Video Face Recognition Using Siamese Networks With Block-Sparsity Matching

Video Face Recognition Using Siamese Networks With Block-Sparsity Matching

Mokhayeri, Fania and Granger, Eric

IEEE Transactions on Biometrics, Behavior, and Identity Science 2019

Abstract : Deep learning models for still-to-video FR typically provide a low level of accuracy because faces captured in unconstrained videos are matched against a reference gallery comprised of a single facial still per individual. For improved robustness to intra-class variations, deep Siamese networks have recently been used for pair-wise face matching. Although these networks can improve state-of-the-art accuracy, the absence of prior knowledge from the target domain means that many images must be collected to account for all possible capture conditions, which is not practical for many real-world surveillance applications. In this paper, we propose the deep SiamSRC network that employs block-sparsity for face matching, while the reference gallery is augmented with a compact set of domain-specific facial images. Prior to deployment, clustering based on row sparsity is performed on unlabelled faces captured in videos from the target domain.
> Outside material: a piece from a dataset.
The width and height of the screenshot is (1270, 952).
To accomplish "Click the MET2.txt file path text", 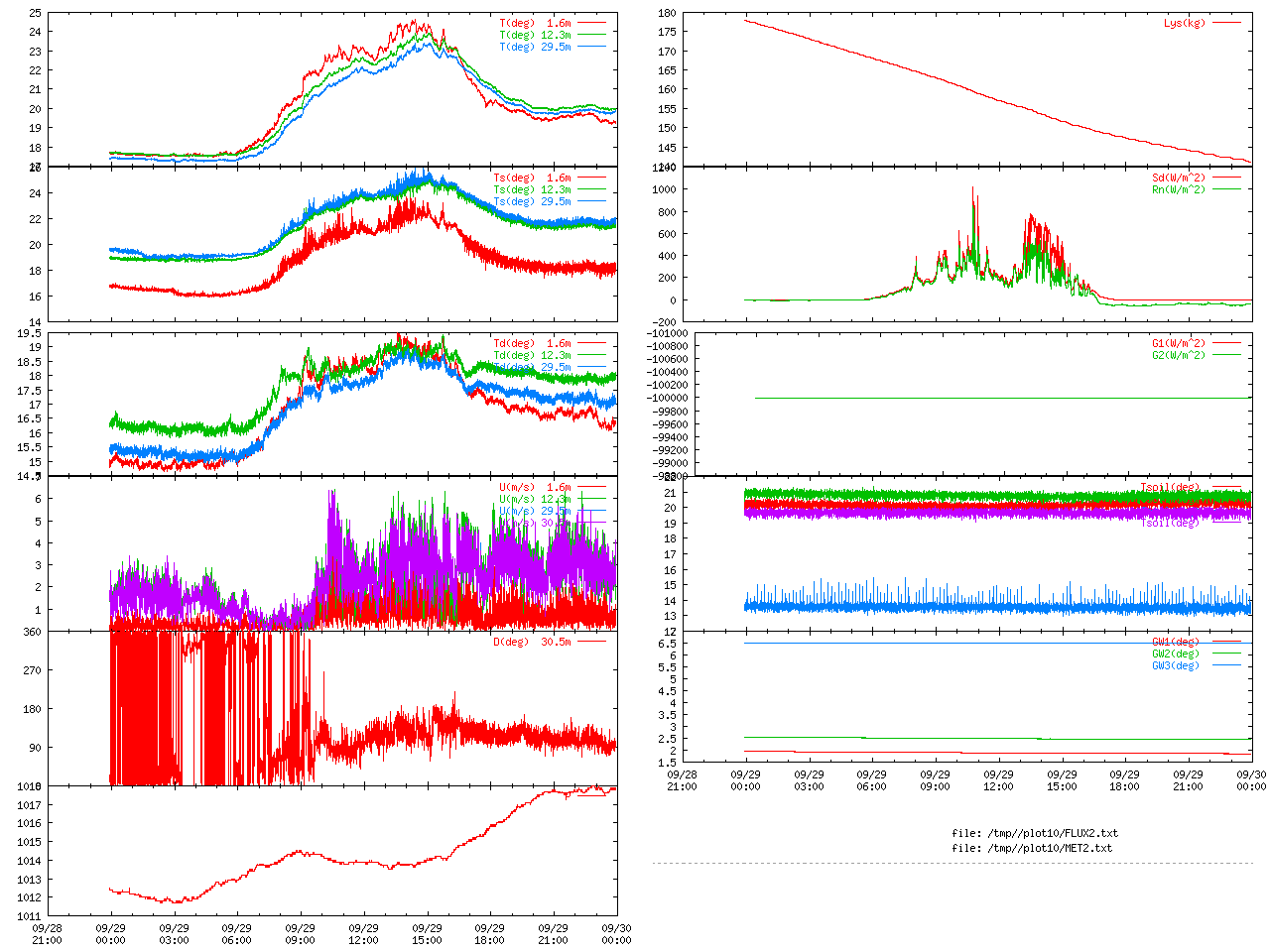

Cluster centers discovered in the capture condition space (defined by, e.g., pose, scale and illumination) are used as rendering parameters with an off-the-shelf 3D face model, and a compact set of synthetic faces are thereby generated for each reference still based on representative intra-class information from the target domain. For pair-wise similarity matching with query facial images, the SiamSRC exploits sparse representation-based classification with a block structure. Experimental results obtained with the videos from the Chokepoint and COX-S2V datasets indicate that the proposed SiamSRC network can outperform state-of-the-art methods for still-to-video FR with a single sample per person, with only a moderate increase in computational complexity.